Man muss sich einmal vorstellen, es gäbe in der Nachbarschaft so ein großes Buchkaufhaus wie Thalia in Hamburg oder Hugendubel in München. Es ist ein sehr großer Laden, mehrere Etagen, aufgeräumt, mit einer CD und DVD-Abteilung, Zeitschriften und Sonderangeboten. Es kommt einem zwar seltsam vor, dass die Angestellten oft kaum Deutsch sprechen und immer übermüdet aussehen aber sie bringen einem die Bücher, die man sucht, sofort. Auch seltsam ist, dass vor der Tür kräftige Jungs mit rasierten Schädeln und den bei Nazis so beliebten Thor-Steinar-Jacken aufpassen, dass niemand etwas klaut. Und ein paar der Jungs sind auch im Laden und singen, oder besser gröhlen in der CD-Abteilung Lieder wie "Nur die besten sterben jung" von den Böhsen Onkelz, einer angeblich geläuterten Nazi-Rock-Band.
Und weiter hinten bei den Geschichtsbüchern hocken sie und andere, meist ältere zwischen den Regalen und blättern in Büchern wie "Der Sieg des Judenthums über das Germanenthum" vom Antisemitismus-Erfinder Wilhelm Marr oder in "Antisemitismus-Katechismus" des Judenhassers Theodor Fritsch. Das Exemplar "Immer wieder Nahkampf" des Landsers und Nahkampfspangen-Trägers in Gold, Ingo Möbius, ist schon abgegriffen, und die Werke des Holocaust-Leugners David Irving gibt es hier gebraucht. Man trifft auch ein paar uralte Männer weiter hinten in der Sammlerabteilung, die mit großen Lupen die Hakenkreuz-Briefmarken untersuchen, die man hier tauschen kann. Aus der DVD-Abteilung lärmt es, weil jemand einen "Landser, Panzer, Sturmhaubhitzen"-Film mit voller Lautstärke abspielt, und bei den Zeitschriften stapeln sich die neuen Landser-Hefte. So, würden sie in so einen Laden gehen? Nein?

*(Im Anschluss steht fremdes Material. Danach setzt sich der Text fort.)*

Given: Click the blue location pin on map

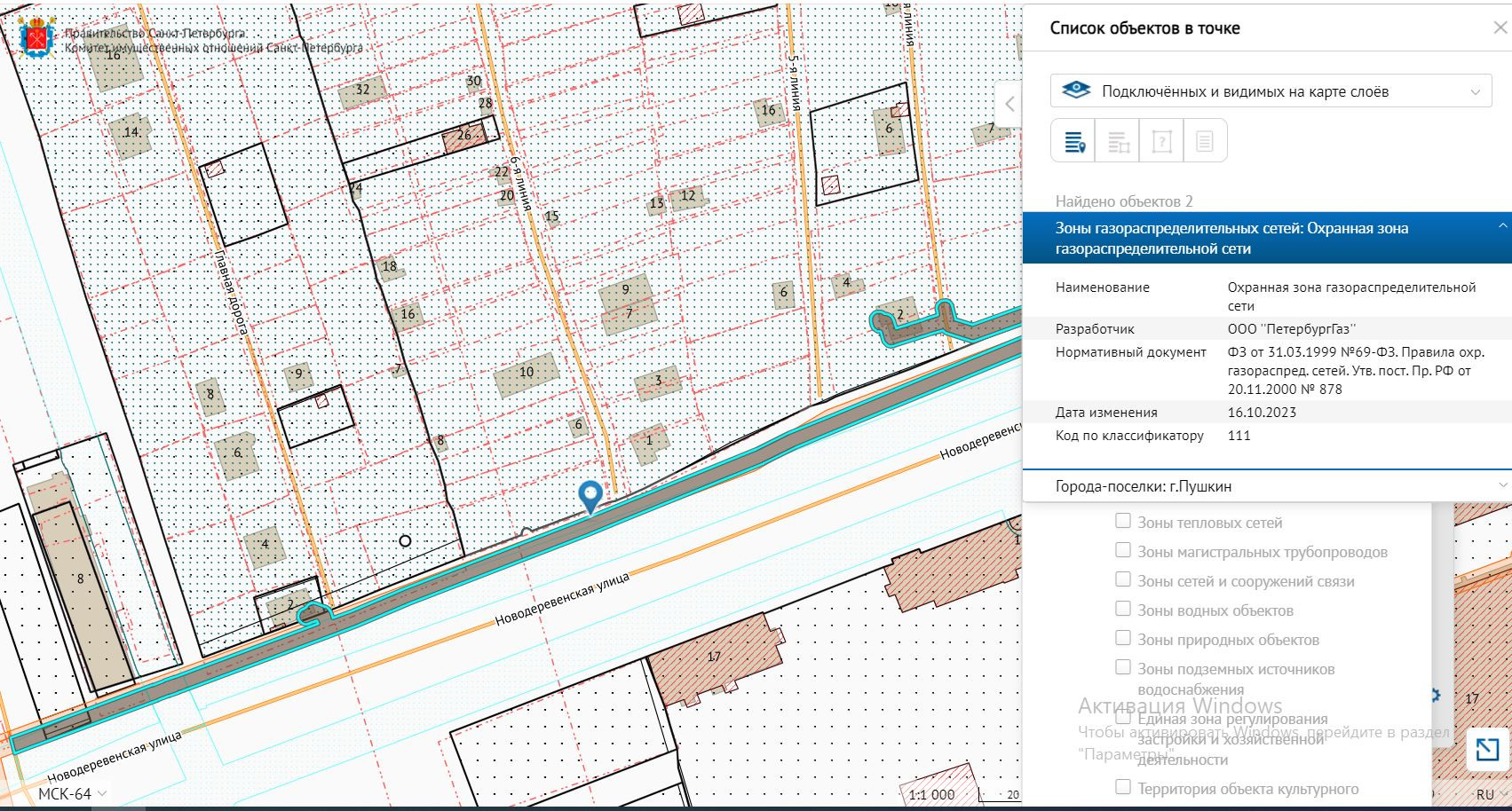Looking at the screenshot, I should (590, 495).
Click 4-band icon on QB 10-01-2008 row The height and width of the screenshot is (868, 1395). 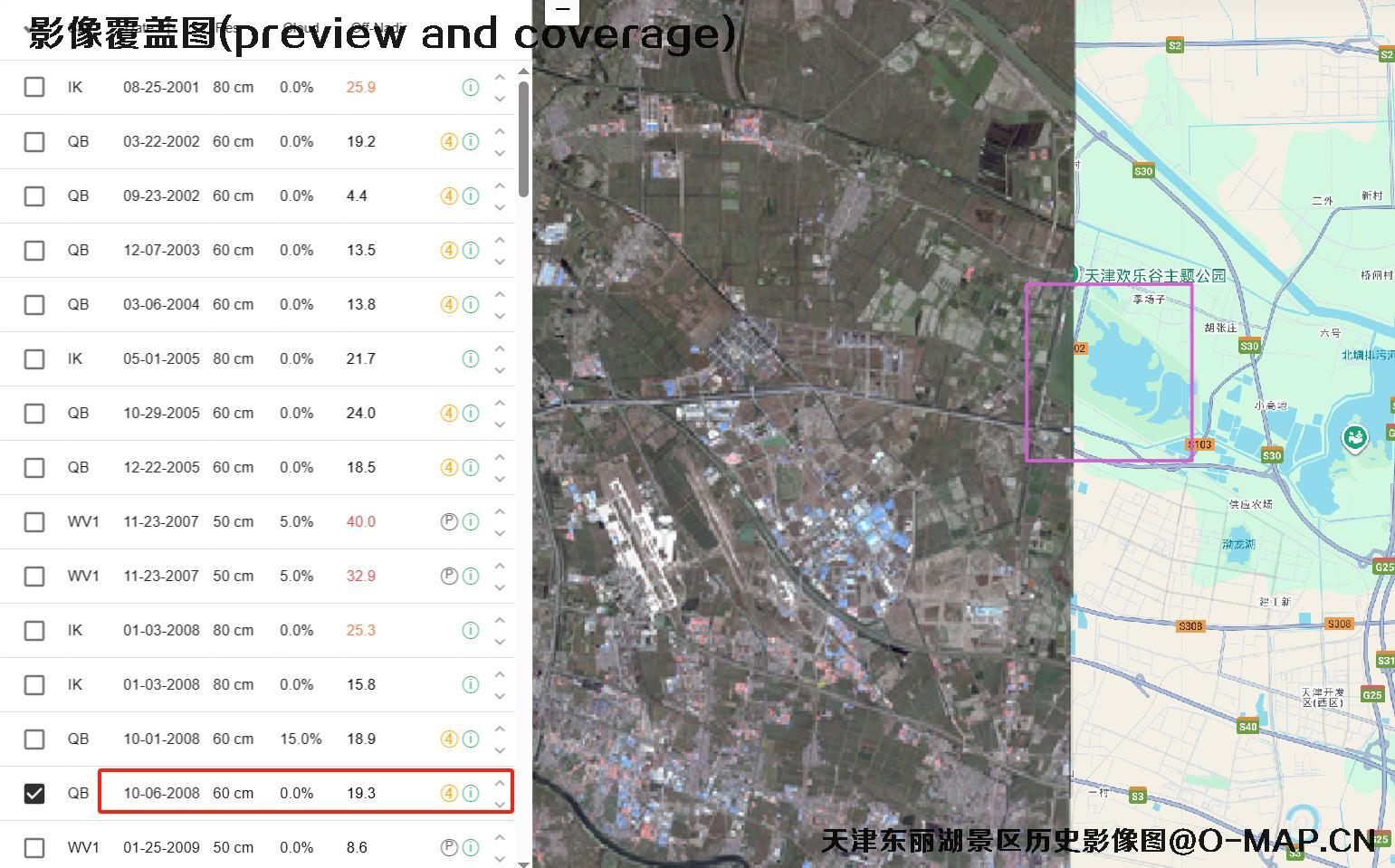point(449,739)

Bücher und Musik - nicht mehr als Ware
Der Laden heißt Amazon. Im vergangenen Jahr verbuchte der Versandriese in Deutschland einen Umsatz von 8,73 Milliarden Dollar, erwirtschaftet mit billigen Leiharbeitern in den Versandzentralen, knebelharten Rabatt-Verträgen mit den Verlagen und millionen Kunden, die heute bestellen und morgen bekommen. Das neue Buch von Tom Wolfe, Lillifee-Spiele, das neue Album von Rihanna als Download, Amazon ist der Kulturversorger Deutschlands. Aber mit Amazon ist es wie mit Google – was einst als nettes, symphatisches Start-up begann, gehört heute zu den Weltmächten des Internet- und Informationshandels.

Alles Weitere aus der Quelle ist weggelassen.